- _Problem to work on_:
Output the listing below, all of it, exactly as given.
══════
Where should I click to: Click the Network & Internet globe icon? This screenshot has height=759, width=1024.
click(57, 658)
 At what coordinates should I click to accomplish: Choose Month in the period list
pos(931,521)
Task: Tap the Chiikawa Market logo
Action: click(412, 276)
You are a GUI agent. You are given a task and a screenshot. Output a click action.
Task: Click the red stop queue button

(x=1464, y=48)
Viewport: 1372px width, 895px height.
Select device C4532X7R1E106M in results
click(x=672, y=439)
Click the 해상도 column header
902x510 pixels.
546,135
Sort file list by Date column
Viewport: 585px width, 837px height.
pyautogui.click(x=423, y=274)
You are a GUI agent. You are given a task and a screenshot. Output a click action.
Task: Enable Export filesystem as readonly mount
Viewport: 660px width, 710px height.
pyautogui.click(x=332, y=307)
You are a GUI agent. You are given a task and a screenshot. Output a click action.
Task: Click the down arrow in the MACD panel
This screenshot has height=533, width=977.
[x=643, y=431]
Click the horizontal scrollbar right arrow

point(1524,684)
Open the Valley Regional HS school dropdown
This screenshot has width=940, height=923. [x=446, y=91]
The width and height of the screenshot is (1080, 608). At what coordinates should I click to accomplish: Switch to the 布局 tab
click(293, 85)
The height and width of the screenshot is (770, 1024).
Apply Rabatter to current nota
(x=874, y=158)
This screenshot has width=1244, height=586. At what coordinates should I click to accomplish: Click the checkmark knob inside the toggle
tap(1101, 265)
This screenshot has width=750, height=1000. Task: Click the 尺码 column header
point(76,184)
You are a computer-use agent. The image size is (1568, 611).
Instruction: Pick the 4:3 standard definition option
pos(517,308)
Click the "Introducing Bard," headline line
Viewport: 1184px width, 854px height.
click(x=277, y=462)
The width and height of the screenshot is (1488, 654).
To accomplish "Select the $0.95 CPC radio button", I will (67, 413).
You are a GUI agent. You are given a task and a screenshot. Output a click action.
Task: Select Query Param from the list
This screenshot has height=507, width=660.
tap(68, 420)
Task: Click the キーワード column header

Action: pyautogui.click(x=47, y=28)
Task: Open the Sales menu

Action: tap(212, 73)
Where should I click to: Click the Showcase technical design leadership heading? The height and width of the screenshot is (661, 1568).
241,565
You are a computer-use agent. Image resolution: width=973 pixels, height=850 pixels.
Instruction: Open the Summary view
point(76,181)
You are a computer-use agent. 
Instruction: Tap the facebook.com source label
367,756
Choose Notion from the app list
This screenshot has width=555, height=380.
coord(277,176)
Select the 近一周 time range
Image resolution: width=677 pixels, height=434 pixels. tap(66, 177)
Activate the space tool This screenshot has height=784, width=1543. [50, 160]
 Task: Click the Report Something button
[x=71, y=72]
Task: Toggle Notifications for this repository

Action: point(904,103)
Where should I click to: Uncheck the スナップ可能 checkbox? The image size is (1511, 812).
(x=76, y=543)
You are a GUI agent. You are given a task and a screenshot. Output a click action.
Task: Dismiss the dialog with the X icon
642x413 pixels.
══════
- _Solution to this task_:
Where should I click to: Click the Network & Internet globe icon? This screenshot has height=759, width=1024.
click(57, 658)
 At what coordinates should I click to accomplish: Choose Month in the period list
pos(931,521)
Task: Tap the Chiikawa Market logo
Action: click(412, 276)
You are a GUI agent. You are given a task and a screenshot. Output a click action.
Task: Click the red stop queue button

(x=1464, y=48)
Viewport: 1372px width, 895px height.
Select device C4532X7R1E106M in results
click(x=672, y=439)
Click the 해상도 column header
902x510 pixels.
546,135
Sort file list by Date column
Viewport: 585px width, 837px height.
pyautogui.click(x=423, y=274)
You are a GUI agent. You are given a task and a screenshot. Output a click action.
Task: Enable Export filesystem as readonly mount
Viewport: 660px width, 710px height.
pyautogui.click(x=332, y=307)
You are a GUI agent. You are given a task and a screenshot. Output a click action.
Task: Click the down arrow in the MACD panel
This screenshot has height=533, width=977.
[x=643, y=431]
Click the horizontal scrollbar right arrow

point(1524,684)
Open the Valley Regional HS school dropdown
This screenshot has width=940, height=923. [x=446, y=91]
The width and height of the screenshot is (1080, 608). At what coordinates should I click to accomplish: Switch to the 布局 tab
click(293, 85)
The height and width of the screenshot is (770, 1024).
Apply Rabatter to current nota
(x=874, y=158)
This screenshot has width=1244, height=586. At what coordinates should I click to accomplish: Click the checkmark knob inside the toggle
tap(1101, 265)
This screenshot has width=750, height=1000. Task: Click the 尺码 column header
point(76,184)
You are a computer-use agent. The image size is (1568, 611).
Instruction: Pick the 4:3 standard definition option
pos(517,308)
Click the "Introducing Bard," headline line
Viewport: 1184px width, 854px height.
click(x=277, y=462)
The width and height of the screenshot is (1488, 654).
To accomplish "Select the $0.95 CPC radio button", I will (67, 413).
You are a GUI agent. You are given a task and a screenshot. Output a click action.
Task: Select Query Param from the list
This screenshot has height=507, width=660.
tap(68, 420)
Task: Click the キーワード column header

Action: pyautogui.click(x=47, y=28)
Task: Open the Sales menu

Action: tap(212, 73)
Where should I click to: Click the Showcase technical design leadership heading? The height and width of the screenshot is (661, 1568).
241,565
You are a computer-use agent. Image resolution: width=973 pixels, height=850 pixels.
Instruction: Open the Summary view
point(76,181)
You are a computer-use agent. 
Instruction: Tap the facebook.com source label
367,756
Choose Notion from the app list
This screenshot has width=555, height=380.
coord(277,176)
Select the 近一周 time range
Image resolution: width=677 pixels, height=434 pixels. tap(66, 177)
Activate the space tool This screenshot has height=784, width=1543. [50, 160]
 Task: Click the Report Something button
[x=71, y=72]
Task: Toggle Notifications for this repository

Action: point(904,103)
Where should I click to: Uncheck the スナップ可能 checkbox? The image size is (1511, 812).
(x=76, y=543)
You are a GUI agent. You are given a task and a screenshot. Output a click action.
Task: Dismiss the dialog with the X icon
642x413 pixels.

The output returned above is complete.